If the picture of the IRA painted yesterday by the monitoring commission holds, it will be hard for the DUP to refuse to do business with Sinn Féin, suggests Gerry Moriarty, Northern Editor
The IRA as a leadership-run paramilitary and criminal organisation has gone away, you know - this was the central thrust of the 10th report of the Independent Monitoring Commission (IMC) published yesterday.
Persuading all individual IRA members to comply with the instructions of P O'Neill may be slightly more problematic, but the main message in the report was that provisional republicans have well and truly abandoned the battlefield.
If the situation remains the same or has improved by October - when the next critical IMC report on paramilitary activity comes out - then there is a reasonable possibility that there could be agreement on a DUP/Sinn Féin-led Stormont administration by November 24th, the deadline for a deal set by the British and Irish governments.
A maxim of this long-running peace process is that it is for Bertie Ahern to deliver the IRA through Gerry Adams and for Tony Blair to deliver the DUP through Ian Paisley. With the IRA decommissioning and declaring an end to its "armed campaign" last year and now with this "most significant" IMC paper to date, it is clear the Taoiseach is fulfilling his part of the contract. But Tony Blair's attempt to bring the highly unpredictable DUP leader aboard the power-sharing train is proving a tricky business.

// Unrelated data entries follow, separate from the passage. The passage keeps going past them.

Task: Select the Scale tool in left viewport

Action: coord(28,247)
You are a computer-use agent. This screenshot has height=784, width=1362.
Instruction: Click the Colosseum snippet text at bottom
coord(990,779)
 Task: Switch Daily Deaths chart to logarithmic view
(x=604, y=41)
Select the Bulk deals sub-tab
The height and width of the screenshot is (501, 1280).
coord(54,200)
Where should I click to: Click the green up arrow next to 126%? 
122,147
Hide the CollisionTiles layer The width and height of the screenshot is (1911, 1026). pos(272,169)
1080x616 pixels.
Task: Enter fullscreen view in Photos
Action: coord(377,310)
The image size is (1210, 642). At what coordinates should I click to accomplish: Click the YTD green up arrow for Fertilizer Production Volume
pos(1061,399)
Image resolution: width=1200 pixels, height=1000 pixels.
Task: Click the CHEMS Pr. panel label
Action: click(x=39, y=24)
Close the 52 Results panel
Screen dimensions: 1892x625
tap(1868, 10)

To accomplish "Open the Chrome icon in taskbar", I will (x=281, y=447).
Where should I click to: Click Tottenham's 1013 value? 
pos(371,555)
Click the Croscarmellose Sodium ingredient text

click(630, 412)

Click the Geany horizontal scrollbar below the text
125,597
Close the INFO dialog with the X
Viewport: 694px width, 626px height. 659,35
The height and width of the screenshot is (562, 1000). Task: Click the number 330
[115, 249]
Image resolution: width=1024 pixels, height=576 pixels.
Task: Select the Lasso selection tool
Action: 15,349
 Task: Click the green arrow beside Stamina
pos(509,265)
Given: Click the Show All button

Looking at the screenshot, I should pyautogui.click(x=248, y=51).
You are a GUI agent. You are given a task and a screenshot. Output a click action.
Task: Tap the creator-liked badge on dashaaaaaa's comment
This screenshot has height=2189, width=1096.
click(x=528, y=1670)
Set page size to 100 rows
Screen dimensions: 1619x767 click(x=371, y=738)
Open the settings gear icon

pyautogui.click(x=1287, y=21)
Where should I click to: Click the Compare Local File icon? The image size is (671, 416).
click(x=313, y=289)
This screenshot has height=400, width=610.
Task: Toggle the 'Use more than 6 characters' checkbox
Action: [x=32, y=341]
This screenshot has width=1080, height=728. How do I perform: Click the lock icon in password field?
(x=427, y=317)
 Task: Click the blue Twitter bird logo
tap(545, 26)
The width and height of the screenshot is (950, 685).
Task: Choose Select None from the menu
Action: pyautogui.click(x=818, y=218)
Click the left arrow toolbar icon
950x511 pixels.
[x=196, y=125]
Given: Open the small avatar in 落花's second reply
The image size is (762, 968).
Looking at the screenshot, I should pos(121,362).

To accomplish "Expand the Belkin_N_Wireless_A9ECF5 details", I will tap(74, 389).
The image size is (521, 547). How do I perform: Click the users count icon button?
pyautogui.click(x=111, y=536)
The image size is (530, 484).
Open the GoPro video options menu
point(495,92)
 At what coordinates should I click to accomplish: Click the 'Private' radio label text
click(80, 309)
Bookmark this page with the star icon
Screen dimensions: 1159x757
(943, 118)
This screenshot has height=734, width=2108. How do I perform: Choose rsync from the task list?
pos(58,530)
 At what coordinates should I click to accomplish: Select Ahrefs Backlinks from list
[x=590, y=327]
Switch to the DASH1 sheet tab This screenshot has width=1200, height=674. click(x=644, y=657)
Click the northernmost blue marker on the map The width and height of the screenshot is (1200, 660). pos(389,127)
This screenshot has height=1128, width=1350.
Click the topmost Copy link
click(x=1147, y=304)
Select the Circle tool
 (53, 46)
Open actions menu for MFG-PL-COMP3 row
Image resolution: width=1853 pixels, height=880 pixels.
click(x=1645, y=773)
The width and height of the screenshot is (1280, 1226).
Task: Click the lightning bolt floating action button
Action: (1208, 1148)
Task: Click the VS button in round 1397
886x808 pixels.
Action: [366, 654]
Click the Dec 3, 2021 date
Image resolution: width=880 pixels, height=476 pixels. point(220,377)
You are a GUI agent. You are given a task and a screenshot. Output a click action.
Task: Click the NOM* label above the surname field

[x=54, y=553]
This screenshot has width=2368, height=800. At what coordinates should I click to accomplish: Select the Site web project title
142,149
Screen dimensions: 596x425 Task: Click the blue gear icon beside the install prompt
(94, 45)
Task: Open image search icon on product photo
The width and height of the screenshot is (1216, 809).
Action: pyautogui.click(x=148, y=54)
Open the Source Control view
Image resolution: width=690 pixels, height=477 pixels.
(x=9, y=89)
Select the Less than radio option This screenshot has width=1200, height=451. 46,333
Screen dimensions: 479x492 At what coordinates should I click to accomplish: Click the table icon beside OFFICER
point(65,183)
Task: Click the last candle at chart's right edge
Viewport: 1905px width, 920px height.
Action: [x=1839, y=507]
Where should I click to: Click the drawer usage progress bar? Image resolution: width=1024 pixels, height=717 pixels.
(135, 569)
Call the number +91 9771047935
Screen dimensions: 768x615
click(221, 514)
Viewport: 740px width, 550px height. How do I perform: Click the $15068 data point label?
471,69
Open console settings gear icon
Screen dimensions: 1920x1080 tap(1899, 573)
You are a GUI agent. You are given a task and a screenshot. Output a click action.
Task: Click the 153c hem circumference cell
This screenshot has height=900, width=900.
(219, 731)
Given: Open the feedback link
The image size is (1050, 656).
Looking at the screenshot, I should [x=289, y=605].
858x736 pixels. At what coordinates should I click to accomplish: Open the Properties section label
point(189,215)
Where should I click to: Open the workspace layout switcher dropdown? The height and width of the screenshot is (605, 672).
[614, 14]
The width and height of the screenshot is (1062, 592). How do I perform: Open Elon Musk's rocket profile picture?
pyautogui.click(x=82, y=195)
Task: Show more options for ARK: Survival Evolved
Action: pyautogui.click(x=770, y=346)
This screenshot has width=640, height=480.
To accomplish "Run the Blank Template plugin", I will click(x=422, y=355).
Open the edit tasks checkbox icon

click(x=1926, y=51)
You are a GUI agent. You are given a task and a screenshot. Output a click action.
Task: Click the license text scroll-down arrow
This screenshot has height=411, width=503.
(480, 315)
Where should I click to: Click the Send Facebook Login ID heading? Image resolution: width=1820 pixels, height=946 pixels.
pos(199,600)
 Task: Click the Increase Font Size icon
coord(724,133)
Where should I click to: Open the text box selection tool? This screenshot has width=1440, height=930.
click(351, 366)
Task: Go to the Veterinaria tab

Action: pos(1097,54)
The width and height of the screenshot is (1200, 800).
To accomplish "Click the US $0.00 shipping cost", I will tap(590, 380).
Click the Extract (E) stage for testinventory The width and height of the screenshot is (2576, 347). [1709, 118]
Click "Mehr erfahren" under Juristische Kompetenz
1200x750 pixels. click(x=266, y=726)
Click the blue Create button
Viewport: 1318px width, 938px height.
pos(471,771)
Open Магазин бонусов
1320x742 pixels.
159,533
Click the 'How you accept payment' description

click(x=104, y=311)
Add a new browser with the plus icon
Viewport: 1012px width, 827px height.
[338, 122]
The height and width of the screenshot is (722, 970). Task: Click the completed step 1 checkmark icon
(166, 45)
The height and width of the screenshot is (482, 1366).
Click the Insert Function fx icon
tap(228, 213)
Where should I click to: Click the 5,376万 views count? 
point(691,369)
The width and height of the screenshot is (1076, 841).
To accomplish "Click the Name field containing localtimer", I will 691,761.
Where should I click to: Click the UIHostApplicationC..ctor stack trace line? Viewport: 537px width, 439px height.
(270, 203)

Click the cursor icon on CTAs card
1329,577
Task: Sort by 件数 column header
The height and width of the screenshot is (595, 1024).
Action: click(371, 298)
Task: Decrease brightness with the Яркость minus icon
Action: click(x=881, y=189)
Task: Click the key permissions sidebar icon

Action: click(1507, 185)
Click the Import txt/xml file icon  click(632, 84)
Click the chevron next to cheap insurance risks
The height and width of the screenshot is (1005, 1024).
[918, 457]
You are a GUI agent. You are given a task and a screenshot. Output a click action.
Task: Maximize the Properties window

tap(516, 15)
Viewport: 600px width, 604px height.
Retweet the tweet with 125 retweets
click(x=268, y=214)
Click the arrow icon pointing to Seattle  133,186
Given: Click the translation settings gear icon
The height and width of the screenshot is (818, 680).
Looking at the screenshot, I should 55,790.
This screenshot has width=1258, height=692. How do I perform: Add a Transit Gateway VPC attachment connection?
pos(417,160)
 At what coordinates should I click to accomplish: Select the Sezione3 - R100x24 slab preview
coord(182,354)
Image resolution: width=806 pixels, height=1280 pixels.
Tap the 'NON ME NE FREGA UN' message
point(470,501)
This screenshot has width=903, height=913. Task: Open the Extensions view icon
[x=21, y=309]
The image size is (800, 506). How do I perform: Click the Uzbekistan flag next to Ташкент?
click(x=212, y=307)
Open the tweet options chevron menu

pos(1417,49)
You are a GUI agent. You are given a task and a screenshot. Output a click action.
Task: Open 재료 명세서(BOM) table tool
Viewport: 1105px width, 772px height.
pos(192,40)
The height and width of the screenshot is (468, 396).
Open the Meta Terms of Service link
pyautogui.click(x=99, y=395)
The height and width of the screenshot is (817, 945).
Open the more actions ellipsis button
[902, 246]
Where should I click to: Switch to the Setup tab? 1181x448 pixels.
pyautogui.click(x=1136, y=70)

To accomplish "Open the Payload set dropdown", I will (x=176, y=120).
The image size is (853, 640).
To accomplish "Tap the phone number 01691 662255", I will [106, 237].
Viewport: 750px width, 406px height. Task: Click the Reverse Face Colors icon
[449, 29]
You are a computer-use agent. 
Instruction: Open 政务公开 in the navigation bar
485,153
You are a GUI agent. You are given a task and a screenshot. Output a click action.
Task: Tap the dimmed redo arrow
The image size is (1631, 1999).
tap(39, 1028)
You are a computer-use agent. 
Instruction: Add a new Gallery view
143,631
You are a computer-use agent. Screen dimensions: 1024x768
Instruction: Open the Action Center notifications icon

There are still many pundits who insist the Doc will "never, never, never" treat with Sinn Féin, regardless of how much the IRA eschews violence and criminality. But senior British government people reply that no, this is not the case: that Dr Paisley is deliverable, that DUP MPs travelling to Killarney and Peter Robinson talking about a settlement that meets the demands of "Planter and Gael" isn't just for show.
But the DUP still requires considerable coaxing. And that was why Mr Blair - who, with John Prescott and some of his other under-achieving cabinet colleagues, must have many pressing matters to concern him - took considerable time out yesterday to provide interviews to the BBC, UTV and RTÉ to stress the importance of this IMC document.
And despite the mostly justified positive British-Irish governmental spin there are still some unanswered questions in the report. It is a given that if the murder of Denis Donaldson, which the IMC has yet to examine as it occurred outside the time-frame covered by this latest report, is in any way linked to the IRA leadership then it is curtains for a deal. The line from Dublin and London remains that there "is no evidence to link the IRA leadership to the murder".
And while the IMC says the leadership is trying to wean its more recalcitrant members away from criminality it also refers to the IRA looking "to the long-term exploitation of discreetly laundered assets which were previously gained illegally". Asked were these assets being used to support Sinn Féin, IMC chairman Lord Alderdice would say only: "We are talking about the republican movement . . . we are monitoring that . . . we are not in a position to say anything further about that."
Dr Paisley in his response yesterday laid some stress on this element of the report. If that is still a loose end, so to speak, in October will he be satisfied to leave this issue to the Garda, PSNI, the Criminal Assets Bureau and the Assets Recovery Agency in the North? Which brings us to an applicable question that Progressive Unionist Party leader David Ervine likes to put to the DUP, which roughly goes: "Does Ian Paisley want every Provo shoplifter to be put away before he will do business with Sinn Féin?" Here, it should be noted, he is not referring to that old Northern joke of shoplifter as a euphemism for bomber, as in someone who literally "lifts" shops, but to petty crime.
While the focus on the IRA may be understandable, because that's where the North's political future will be determined, here is a line in the report which should not be overlooked, especially by unionists: "None of the republican incidents are attributable to PIRA as an organisation. Loyalists caused 95 per cent of the casualties of shootings and 76 per cent of the casualties of assaults over that period."
Unionists often say they have no influence over loyalists. Yet John Hume and the SDLP with success took it upon themselves to persuade Gerry Adams and Martin McGuinness to end the IRA "war". The report therefore raises the question: why won't Ian Paisley do the same with the loyalists?
The distinction between what some individual IRA members do and what the IRA leadership says they should do (or not do) is fairly well drawn in this IMC report. If that situation holds in October then Dr Paisley will be hard-pressed to find reasons for not going into an Executive with Sinn Féin, although find them he will if he is so minded.
The fact is the real push to create a power-sharing government in Northern Ireland 3½ years after the last one collapsed began in earnest yesterday with the publication of the IMC's report. "This is the foundation stone for a deal," was how one senior London figure described the document yesterday.
The IRA has a responsibility to make this opportunity work, but so has the DUP, the governments agree. If Dr Paisley plays for too much then the danger is that ever so slowly more IRA members will peel away to the dissidents and younger people who never really knew the Troubles will be sold the line that unionists don't want a Fenian about the place. The DUP has gained political power but there is a historic responsibility that they mustn't lose sight of as well, and in fairness there are many in the party who are alert to the dangers of missing this chance.